IT is a bitter irony that the day the news appeared in the newspapers that five farmers were killed in Mandsaur district in Madhya Pradesh due to police firing, the same newspapers carried full page advertisements about the success in the agriculture sector in the three-year rule of the Modi government.
Farmers in the districts of Mandsaur, Neemuch, Jhabua, Ratlam and Ujjain were on strike and agitating since June 1 for fair prices for their produce and loan waivers.
The farmers threw vegetables and emptied milk tankers on the roads. The response of the Shivraj Chouhan government was to shoot down the farmers. In Mandsaur district, with the death of one more farmer, the toll reached six in police firing. The BJP state government has sought to deny the reality of the widespread farmers unrest by blaming anti-socials for the trouble.
In neighbouring Maharashtra, which is also a BJP-ruled state, the farmers went on a strike across the length and breadth of the state from June 1. Defying the call for withdrawal of the agitation by a section of the kisan leaders, the state Kisan Sabha and other farmers’ organisations decided to continue the struggle. They called for a state-wide bandh on June 5, which met with a magnificent response. The struggle is going on in both the states.
The farmers’ struggles in Maharashtra and Madhya Pradesh have punctured in a spectacular fashion, the tall claims made by the Modi government about the transformation of agriculture and empowerment of farmers.
Both in Maharashtra and Madhya Pradesh, the basic demand of the farmers is a fair price for their agricultural produce by ensuring a minimum support price for all crops to cover the cost of production plus 50 per cent profit. This was the recommendation of the National Commission of Farmers, which was included in the election manifesto of the BJP. But in practice, the Modi government has reneged on this promise. It has been fixing the MSP for various crops far below the actual cost of production.
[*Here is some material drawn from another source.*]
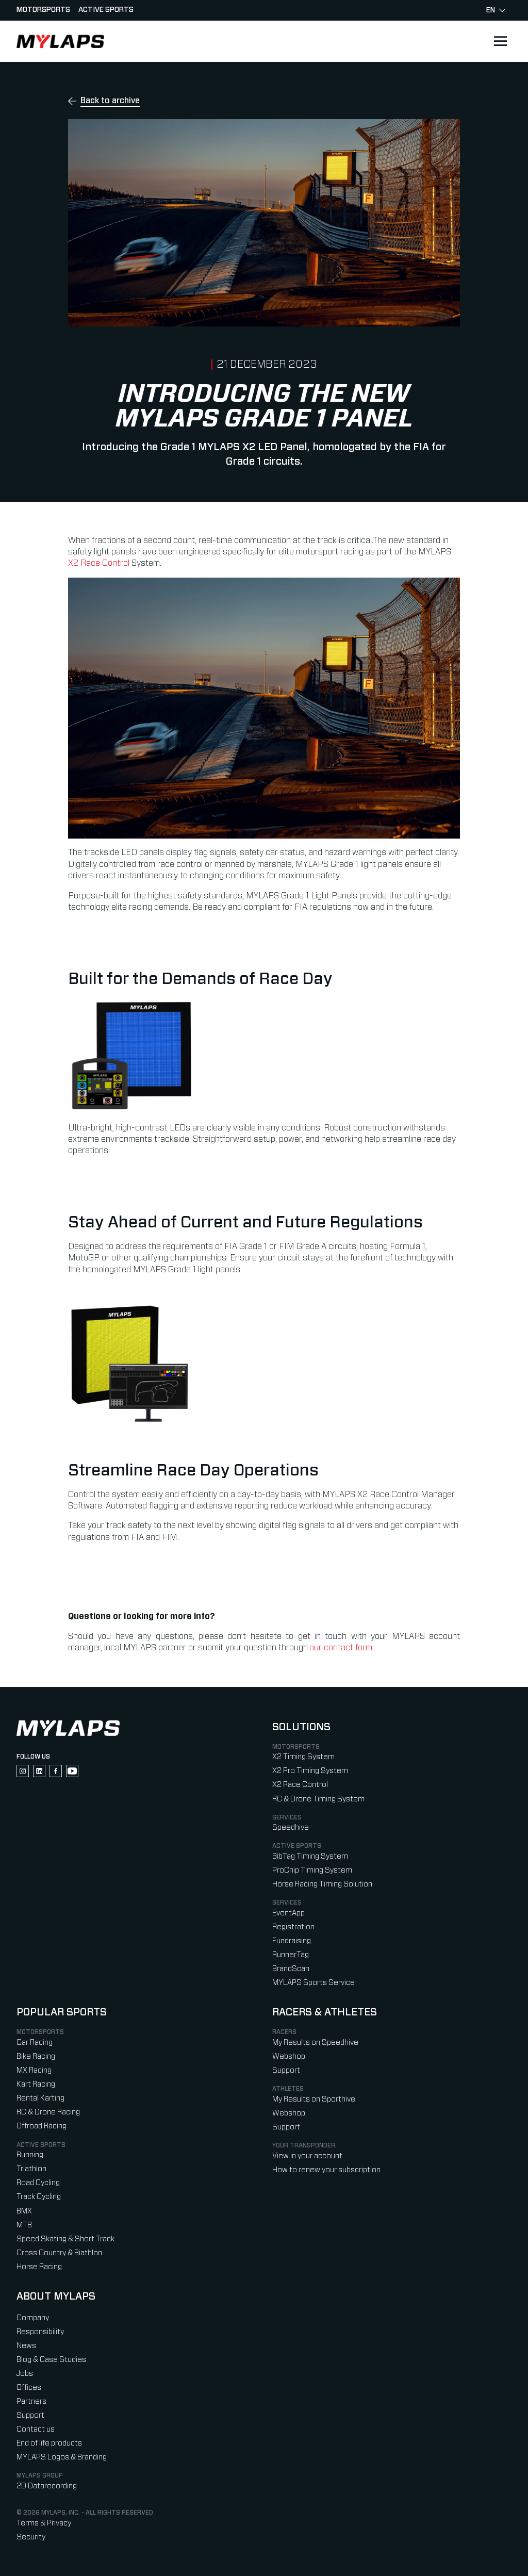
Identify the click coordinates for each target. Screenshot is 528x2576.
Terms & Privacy (43, 2523)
Not only that, the government filed an affidavit in the Supreme Court clearly stating that the C2+50 per cent cannot be given.
The demand for loan waiver is being raised by a desperation driven by rural distress and farmers’ suicides. The BJP-ruled Maharashtra saw the highest number of suicides in 2015-16. The BJP-ruled states of Madhya Pradesh and Chattisgarh accounted for 6,535 (51.85 per cent) of total farmers suicides in 2015.
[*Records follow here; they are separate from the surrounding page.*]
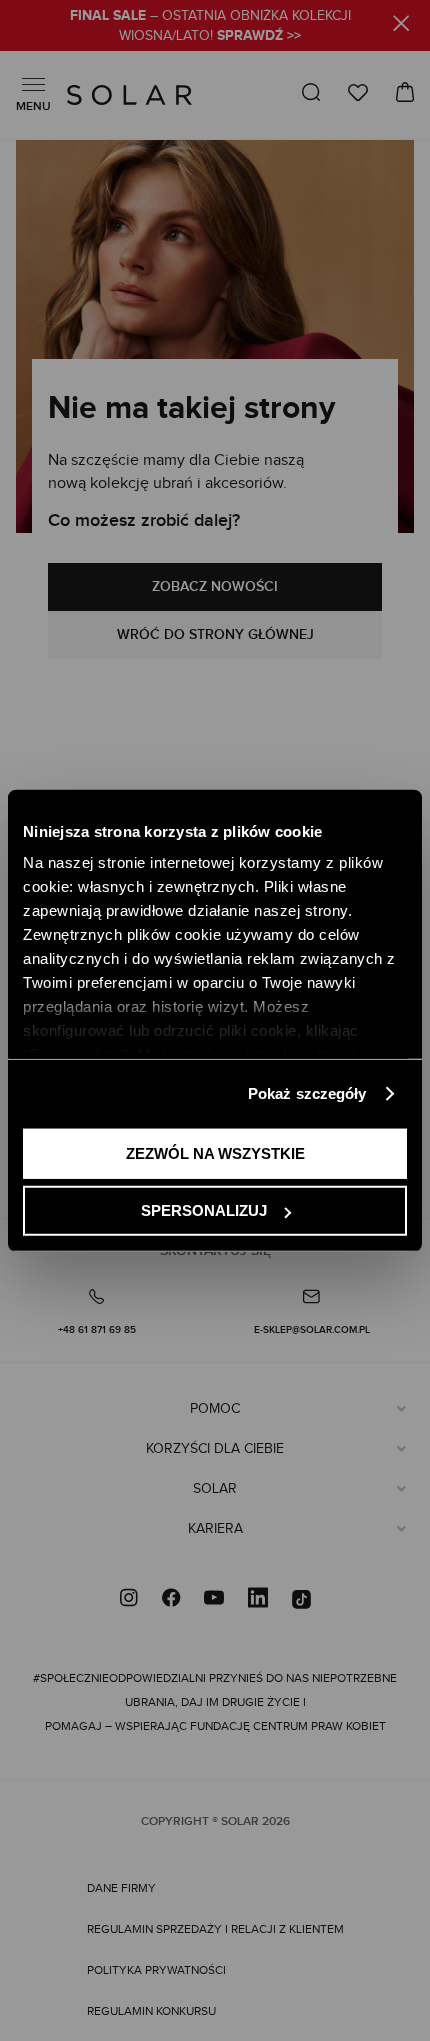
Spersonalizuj (204, 1210)
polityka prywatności (156, 1970)
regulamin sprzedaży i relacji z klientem (215, 1929)
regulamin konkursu (151, 2011)
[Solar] (129, 95)
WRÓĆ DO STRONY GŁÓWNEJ (215, 634)
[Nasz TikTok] (301, 1600)
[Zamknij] (401, 26)
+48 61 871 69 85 (97, 1330)
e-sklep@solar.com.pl (312, 1330)
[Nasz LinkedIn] (258, 1600)
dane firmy (121, 1888)
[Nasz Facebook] (171, 1600)
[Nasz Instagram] (129, 1600)
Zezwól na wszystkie (215, 1152)
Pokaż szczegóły (307, 1093)
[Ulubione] (358, 92)
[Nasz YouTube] (214, 1600)
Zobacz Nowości (215, 586)
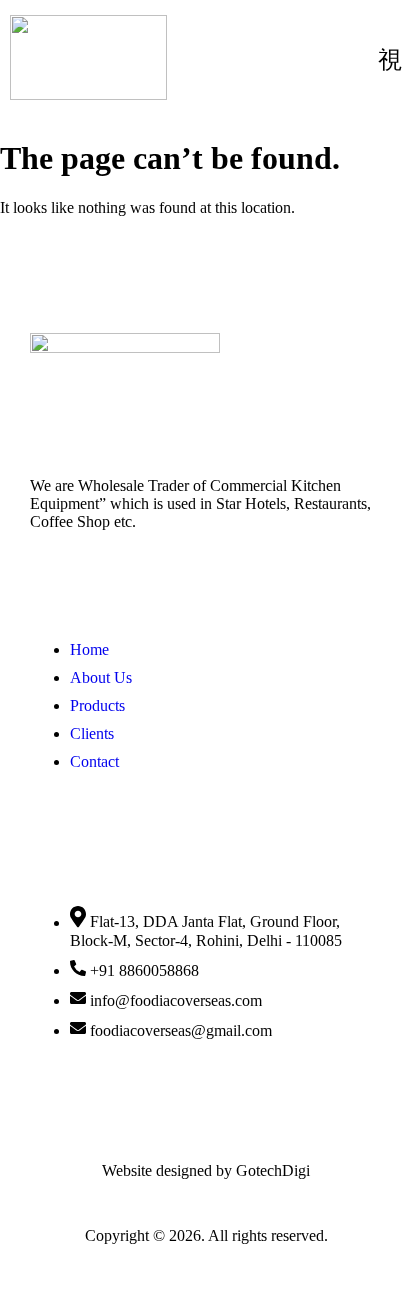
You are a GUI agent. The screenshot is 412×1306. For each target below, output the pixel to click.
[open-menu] (390, 60)
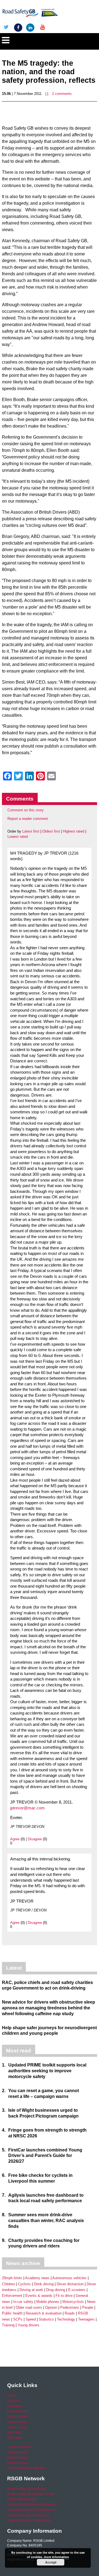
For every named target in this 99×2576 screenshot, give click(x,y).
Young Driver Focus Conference (31, 2510)
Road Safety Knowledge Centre (30, 2494)
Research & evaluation (44, 2313)
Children (8, 2284)
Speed (31, 2319)
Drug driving (55, 2290)
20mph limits (12, 2278)
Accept (50, 2562)
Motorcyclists (73, 2302)
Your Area (14, 2432)
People (87, 2307)
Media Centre (17, 2416)
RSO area (14, 2438)
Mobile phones (47, 2302)
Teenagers (86, 2319)
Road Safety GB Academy (26, 2489)
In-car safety (23, 2302)
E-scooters (77, 2290)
The much vaunted schemes like Pradhan Mantri Fasal Bima Yojana and Pradhan Mantri Krishi Sinchai Yojana have proved illusory. In the case of the former, the allocation has overwhelmingly gone to pay private insurance companies rather than to benefit farmers. In the case of the latter, the present allocation for irrigation will not even mean Rs 10,000 per hectare of unirrigated land.
In the light of the crash in prices of various crops such as chilli in Telangana and Andhra Pradesh or onions in Gujarat and Madhya Pradesh, the Modi government’s claim that farmers’ incomes will be doubled in the next five years seems a cruel joke to the farmers.
It is the callous attitude of the BJP state governments and the Modi government at the Centre which has led to the widespread protests in Maharashtra and Madhya Pradesh.
The Modi government should stop this disastrous course of immiserisation of the farmers. It should forthwith implement its promise of providing farmers with a fair price for their produce based on the cost of production plus 50 per cent profit. The state governments concerned should initiate debt relief measures which will include loan waivers.
To begin with, the BJP state governments in Maharashtra and Madhya Pradesh should stop police repression on the protesting farmers and hold talks to meet their genuine demands.